Dados pessoais: a moeda de troca 

Veja por que as nossas informações são tão valiosas para sites e aplicativos 

Não é novidade que o mundo caminha cada vez mais rapidamente para uma sociedade dia após dia mais conectada. Vinte e quatro horas por dia, sete dias por semana, nos vemos online de alguma forma - não somente nos celulares e computadores, como inclusive em outros objetos inteligentes que nem sempre nos damos conta, como nas televisões, nos relógios ou até mesmo nos carros. A tecnologia vem transformando nossa forma de pensar e agir em uma velocidade consideravelmente acelerada. 

Não existem dúvidas de que esse futuro cada vez mais presente representa gigantes benefícios para nossas vidas, nos tornando mais integrados e informados sobre o que acontece ao nosso redor. Mas apesar do potencial que essas atividades revolucionárias possuem para transformar o modo como agimos e nos comunicamos, é importante estarmos atentos ao preço que tudo pode nos custar. 

A verdade é que, quando nos conectamos à Internet, a Internet também se conecta conosco. Nossas ações online, sobretudo na utilização de aplicativos e sites, movimentam um volume alto de dados.

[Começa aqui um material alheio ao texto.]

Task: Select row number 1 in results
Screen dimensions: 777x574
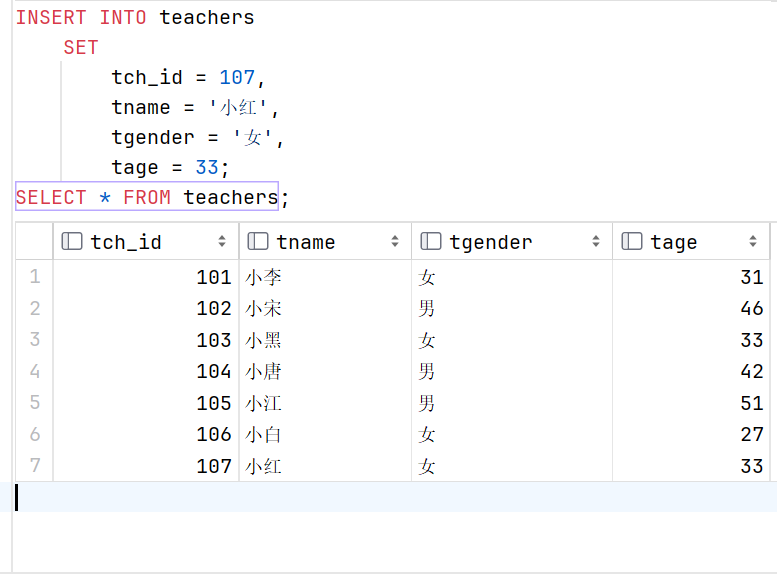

Como se fosse uma moeda de troca, ao mesmo tempo em que recebemos as facilidades desse meio, oferecemos a ele informações importantes sobre a nossa vida e o nosso comportamento, que falam muito sobre quem somos. 

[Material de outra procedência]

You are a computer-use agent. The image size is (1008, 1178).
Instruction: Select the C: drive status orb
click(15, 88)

Você, por acaso, já parou para ler de verdade as Políticas e Termos de Privacidade dos sites e aplicativos nos quais está cadastrado? Normalmente, é nesse campo que o segredo é revelado. Por lá, você pode aceitar, por exemplo: compartilhar sua localização em tempo real com um aplicativo; deixar registrado o que você gosta ou não de comprar; quais são as pesquisas que você faz no seu dispositivo; quais são seus hábitos; e muito mais. 

Em algum momento, você já deve ter ouvido a expressão “quando o produto é de graça, nós somos o produto”. Essa frase significa que o verdadeiro pagamento pelo que está sendo utilizado são, justamente, os nossos dados. Nem sempre é possível saber o que exatamente é feito com nossas informações - afinal, cada aplicativo tem suas próprias lógicas e formas de atuação. Mas, o que sabemos, é que eles com certeza são usados: seja para nos apresentar produtos e serviços para compra; para nos mostrar promoções; para nos entregar conteúdos relacionados aos nossos gostos; como também para venda direta para empresas terceiras. 

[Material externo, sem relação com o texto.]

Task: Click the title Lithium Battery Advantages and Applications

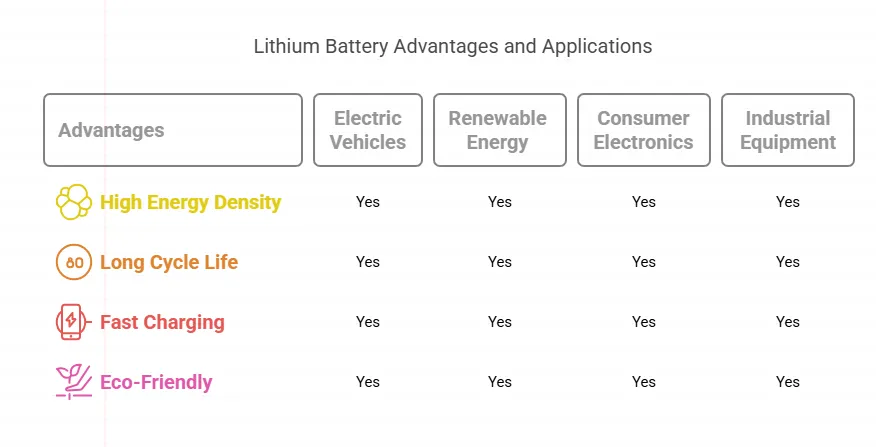Action: pos(453,46)
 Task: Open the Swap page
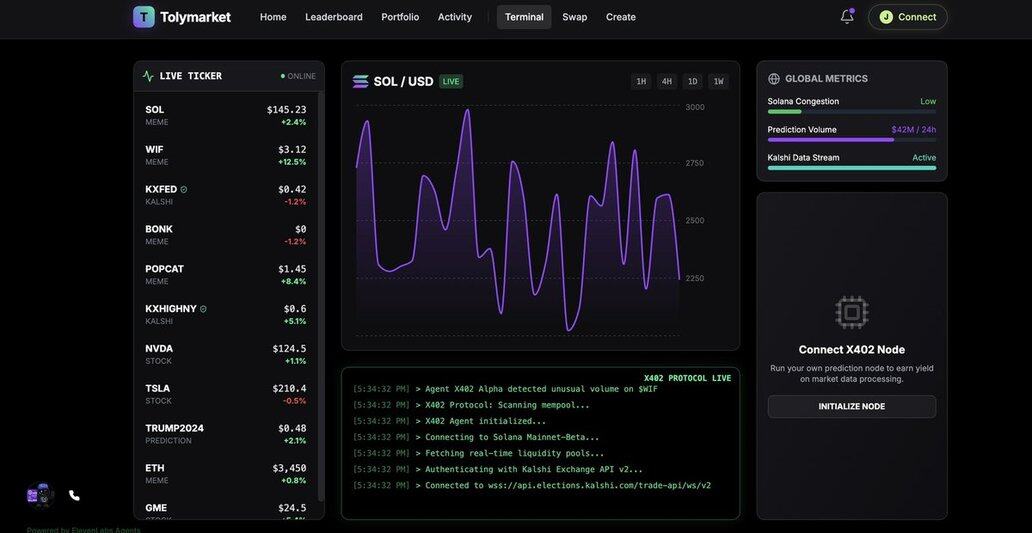pyautogui.click(x=575, y=17)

Diante deste cenário, a autoproteção é essencial quando o objetivo é garantir sua própria privacidade. Muitas vezes, torna-se quase impossível fugir desse sistema, mas é sim possível ter uma usabilidade online mais segura. Por isso, caso não queira ter seu perfil de navegação rastreado, sempre que possível não aceitar cookies ou renunciar a esse tipo de serviço, ou ainda os excluir manualmente do computador, torna-se algo extremamente útil nesse processo. Quanto à pesquisa em mecanismos de busca, é possível o uso de mecanismos de busca que não fazem rastreamento do usuário etc. 

Essas, dentre outras medidas, são fundamentais para aumento da privacidade e proteção do usuário, mas, a maior de todas as ferramentas é a atenção, o cuidado do usuário com os termos de uso e políticas das plataformas e aplicações que utilizar, pois diversos serviços exigirão do usuário o fornecimento de informação e as utilizarão para diversos fins. Então importa a todos observarmos se realmente concordamos com essas políticas com a finalidade de tentar buscar alternativas.